*** Opening of Page extract ***
39.8 cm × 30.6 cm (15.7 in × 12.0 in)

Location
  
Museo Dolores Olmedo, Xochimilco, Mexico City, Mexico

Periods
  
Surrealism, Naïve art, Modern art, Magical Realism

Similar
  
Frida Kahlo artwork, Artwork at Museo Dolores Olmedo, Self-portraits

The Broken Column (La Columna Rota in Spanish) is an oil on masonite painting by Mexican artist Frida Kahlo, painted in 1944 shortly after she had had spinal surgery to correct on-going problems which had resulted from a serious traffic accident when the painter was eighteen years old. The original is housed at the Museo Dolores Olmedo in Xochimilco, Mexico City, Mexico.

As with many of her self-portraits, pain and suffering is the focus of the work, though unlike many of her other works, which include parrots, dogs, monkeys and other people, in this painting, Kahlo is alone. Her solitary presence on a cracked and barren landscape symbolize both her isolation and the external forces which have impacted her life. As an earthquake might fissure the landscape, Kahlo's accident broke her body.
*** Close of Page extract ***
*** Opening of Source data ***
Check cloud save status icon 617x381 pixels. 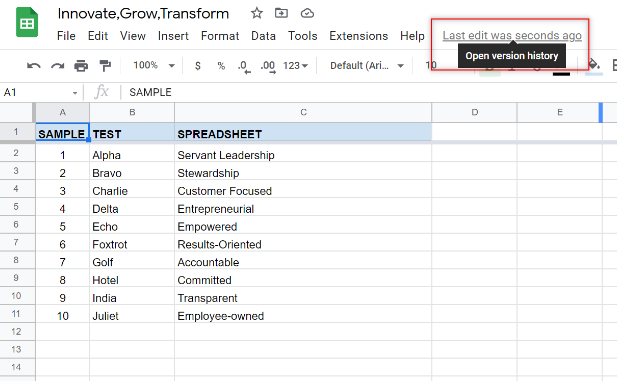(x=307, y=13)
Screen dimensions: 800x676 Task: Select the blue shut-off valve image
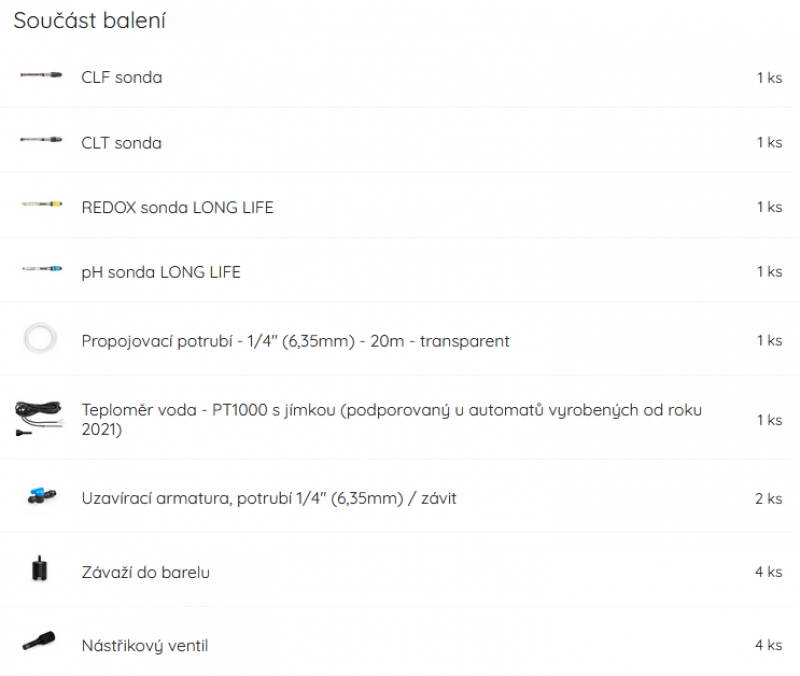point(42,496)
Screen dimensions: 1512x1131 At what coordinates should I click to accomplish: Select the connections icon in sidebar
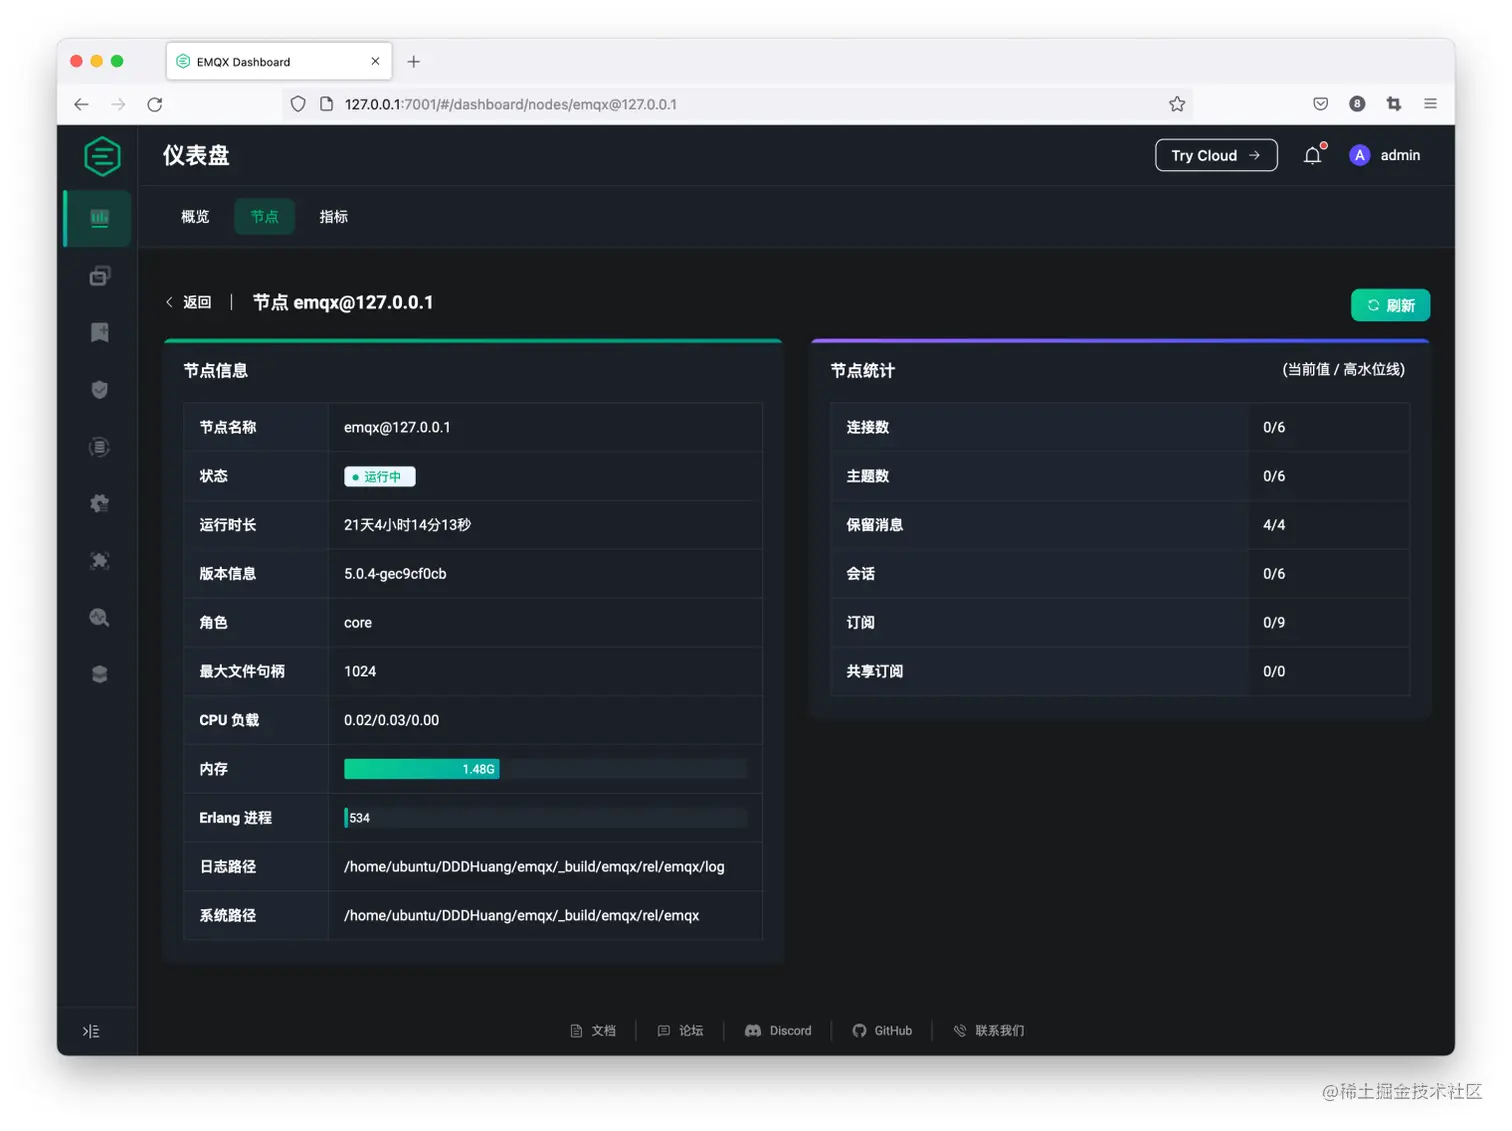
*** Close of Source data ***
Task to carry out: Could you reproduce, word for word, everything in the Broken Column text above from "The Broken Column" down to "Mexico City, Mexico."?

Reply to the exercise:
The Broken Column (La Columna Rota in Spanish) is an oil on masonite painting by Mexican artist Frida Kahlo, painted in 1944 shortly after she had had spinal surgery to correct on-going problems which had resulted from a serious traffic accident when the painter was eighteen years old. The original is housed at the Museo Dolores Olmedo in Xochimilco, Mexico City, Mexico.